在本篇文章中,我将介绍如何使用Direct3D的CS来实现对图像的高斯模糊。我们先做需求分析
老实说,第一个需求就是很麻烦的,我们不得不借助其他的库来帮我们完成这个图片的解码。在进行图片解码之前,我们需要考虑一个问题,我们需要把图片数据解码成什么格式?GPU使用什么数据的格式,在本文中,GPU操作的输入是DXGI_FORMAT_R32G32B32A32_FLOAT的Texture2D。输出是DXGI_FORMAT_R32G32B32A32_FLOAT 的RWTexture2D<float4>
但是图片本身的格式是不限的,各种各样的图片格式让我们眼花缭乱。这意味着,专门需要一个类来负责图片的解码和编码。DirectX提供了一个函数 D3DX11CreateTextureFromFile 但是我并没有使用他(其实我也不会用)。不使用他的原因很简单,我们还需要Draw原来的图片和Draw模糊后的图片,你可能会说,使用Direct3D来干这件事情,但是杀鸡不用牛刀。微软所提供的WIC组件和Direct2D足够把这件事情干得足够好,还有一个原因是,这个类的数据不止被GPU使用,还有可能被CPU使用。我们需要在内存里面保存图片的数据,而不是D3DX11CreateTextureFromFile 直接到显存了(在用户的显卡不支持Direct3D11的情况下,我们还是需要模糊的)

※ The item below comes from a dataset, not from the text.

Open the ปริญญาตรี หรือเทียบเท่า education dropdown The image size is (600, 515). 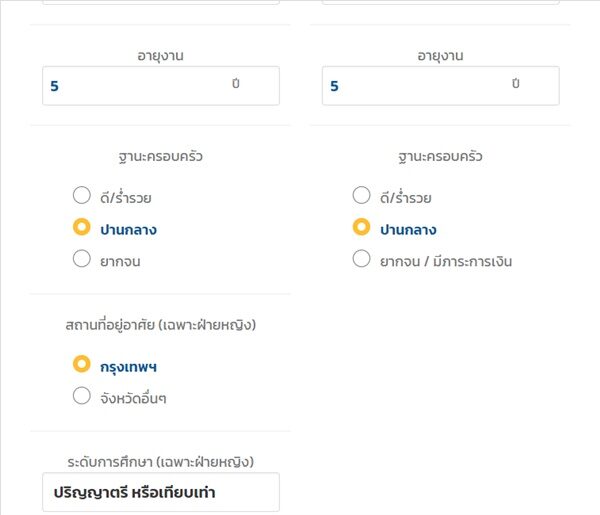pos(160,493)
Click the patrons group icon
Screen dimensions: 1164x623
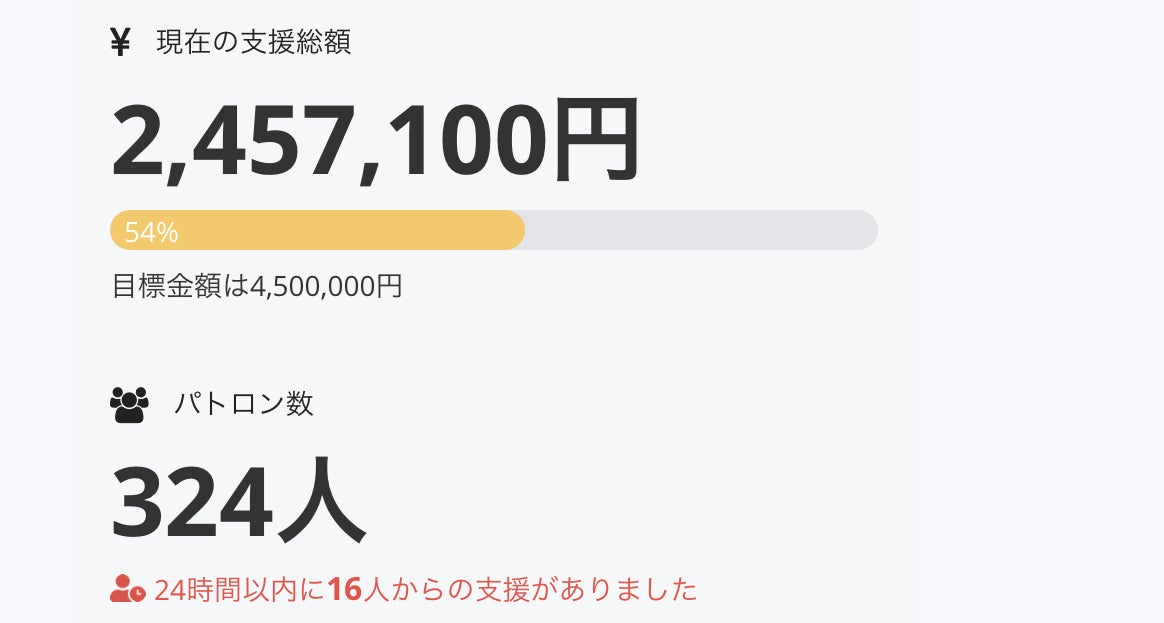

不过这毕竟是篇教学的文章,所以本文不会牵扯到图片的编码和解码,让我们假设有这样一个类,他的定义看起来就像这样
class WICFramePixels
{
public:
…….
bool Load(LPWSTR pszFilename);
bool Save(LPWSTR pszFilename);
///The texture2D format is R32G32B32A32float
void ConvertToTexture2D(ID3D11Texture2D * &);
void ConvertFromTexture2D(ID3D11Texture2D * &);
inline UINT Width() const {return mWidth;}
inline UINT Height() const{return mHeight;}
/// other function
private:
/// other …. members
};
很好,按照这样一个思想,我们再来定义一个BluFliterr类,这个类能够进行模糊的一些相关接口,他的定义看起来就像这样。
class WICFramePixels;
class BlurFilter
{
public:
// Generate Gaussian blur weights.
static void SetGaussianWeights(float sigma);
// Manually specify blur weights.
static void SetWeights(const float weights[9]);
static void Blur(WICFramePixels&,UINT = 1);
static bool SetGpuCalcState(bool);
private:
const static int gRadius = 5;
static float mWeights[11];
static UINT mWidth;
static UINT mHeight;
static DXGI_FORMAT mFormat;
static ID3D11Texture2D * moffscreenTex;
static ID3D11ShaderResourceView * moffscreenSRV;
static ID3D11UnorderedAccessView * moffscreenUAV;
static ID3D11ShaderResourceView* mBlurredOutputTexSRV;
static ID3D11UnorderedAccessView* mBlurredOutputTexUAV;
static bool GpuCalcState;
private:
static void BuildView(WICFramePixels &);
static void GPUBlur();
static void CPUBlur(WICFramePixels &);
///<summary>
/// The width and height should match the dimensions of the input texture to blur.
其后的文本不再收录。